── PAGE EXTRACT
Giving credit where it’s due, I got this term from a briefly famous and now sort of obscure poetry anthology published in 1969 called Naked Poetry. The subtitle of this collection is “Recent American Poetry in Open Forms.” In their introduction, the editors Stephen Berg and Robert Mezey write:

There wasn’t even a satisfactory name for the kinds of poetry we were gathering and talking about, and still isn’t. Some people said “Free Verse” and others said “Organic Poetry” (and a few old ones said, “That’s not poetry!”) and we finally came up with Open Forms […] And we took a phrase from Jiménez [Spanish poet Juan Ramón Jiménez, who won the Nobel Prize for literature in 1956] for a title which expresses what we feel about the qualities of this poetry as no technical label could do.

I appreciate this term, “open form,” because it emphasizes that just because a form is not fixed, doesn’t mean it’s not a form. (I like the word “organic,” too, but feel like that sounds too much like fresh produce and ethically sourced whatever.)

The phrase “open form essay” seems to suggest that just because a student isn’t writing in a set structure doesn’t mean they’re structureless. Or just because many beginning writers consider structure to be secondary, invisible, or transparent—because that is how they approach a normal essay or a free verse poem or a traditional (whatever that means) story)—doesn’t mean that that structure is not there. The phrase “open form essay” implies that an essay might be better were the form or structure to become more primary, visible, and prominent, or at least not transparent.

I like the nakedness of the phrase “open form” here, too, as implied by the Naked Poetry anthology’s title because it suggests that neither students nor professional writers should shield themselves with or hide behind or just fall habitually into the neat strictures of poem/essay/story like they might be able to do on their own, without considering the phrase “open form.”

In other words, what I like about the implications of this name and this approach to a class is that it provides a way for a piece of writing’s form or forms to develop organically from the content. I like how the phrase “open form essay” encourages a higher degree of mindfulness about the way that content can inform the shape and even the sound of the piece and vice versa.

Now that I’ve offered this potential alternative name for the “lyric essay,” I’ll talk about how I’ve taught this form in the past, with a particular focus on how I’ve put my course texts together.
────
*GIVEN TASK 1:*
Answer these questions using the excerpt on open form:
(a) In what year was the anthology Naked Poetry published?
(b) What prize did Juan Ramón Jiménez win, and in what year?
(c) What does the writer say the word "organic" sounds too much like?
*GIVEN TASK 2:* Write out, word for word, everything in the excerpt on open form from "In other words, what" down to "and vice versa.".
── SUPPLIED INFORMATION
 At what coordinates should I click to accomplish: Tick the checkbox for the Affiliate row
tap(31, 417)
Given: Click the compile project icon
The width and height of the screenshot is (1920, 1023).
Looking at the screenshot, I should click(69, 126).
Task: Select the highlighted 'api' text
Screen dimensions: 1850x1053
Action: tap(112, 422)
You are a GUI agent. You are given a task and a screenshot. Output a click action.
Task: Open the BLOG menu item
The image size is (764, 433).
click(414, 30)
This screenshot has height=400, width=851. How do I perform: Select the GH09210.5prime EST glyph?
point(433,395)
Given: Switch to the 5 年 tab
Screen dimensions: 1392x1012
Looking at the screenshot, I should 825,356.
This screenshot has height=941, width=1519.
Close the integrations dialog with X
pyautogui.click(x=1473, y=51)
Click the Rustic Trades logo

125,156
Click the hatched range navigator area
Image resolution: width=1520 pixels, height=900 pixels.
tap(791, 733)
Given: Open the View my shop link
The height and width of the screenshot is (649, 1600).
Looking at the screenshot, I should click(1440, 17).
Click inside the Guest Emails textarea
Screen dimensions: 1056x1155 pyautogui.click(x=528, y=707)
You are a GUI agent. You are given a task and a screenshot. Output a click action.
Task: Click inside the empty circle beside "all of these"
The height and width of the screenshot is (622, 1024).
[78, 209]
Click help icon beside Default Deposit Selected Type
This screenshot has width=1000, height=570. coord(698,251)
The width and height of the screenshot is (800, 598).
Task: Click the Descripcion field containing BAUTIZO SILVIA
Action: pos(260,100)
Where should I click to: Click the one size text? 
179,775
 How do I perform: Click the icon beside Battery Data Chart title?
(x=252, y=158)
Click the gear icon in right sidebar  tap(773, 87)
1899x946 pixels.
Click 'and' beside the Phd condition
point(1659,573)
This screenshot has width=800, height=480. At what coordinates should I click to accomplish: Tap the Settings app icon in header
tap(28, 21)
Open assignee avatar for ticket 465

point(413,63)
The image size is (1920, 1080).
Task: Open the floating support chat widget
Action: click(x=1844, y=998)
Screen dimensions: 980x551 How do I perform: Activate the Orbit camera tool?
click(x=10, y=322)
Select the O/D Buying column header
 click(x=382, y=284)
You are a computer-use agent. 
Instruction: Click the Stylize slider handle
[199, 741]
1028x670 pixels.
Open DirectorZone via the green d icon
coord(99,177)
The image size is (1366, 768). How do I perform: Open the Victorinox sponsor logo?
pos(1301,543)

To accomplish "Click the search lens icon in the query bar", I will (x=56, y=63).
────
*COMPLETE OUTPUT 1:*
(a) 1969
(b) The Nobel Prize for literature, in 1956
(c) Fresh produce and ethically sourced whatever

*COMPLETE OUTPUT 2:*
In other words, what I like about the implications of this name and this approach to a class is that it provides a way for a piece of writing’s form or forms to develop organically from the content. I like how the phrase “open form essay” encourages a higher degree of mindfulness about the way that content can inform the shape and even the sound of the piece and vice versa.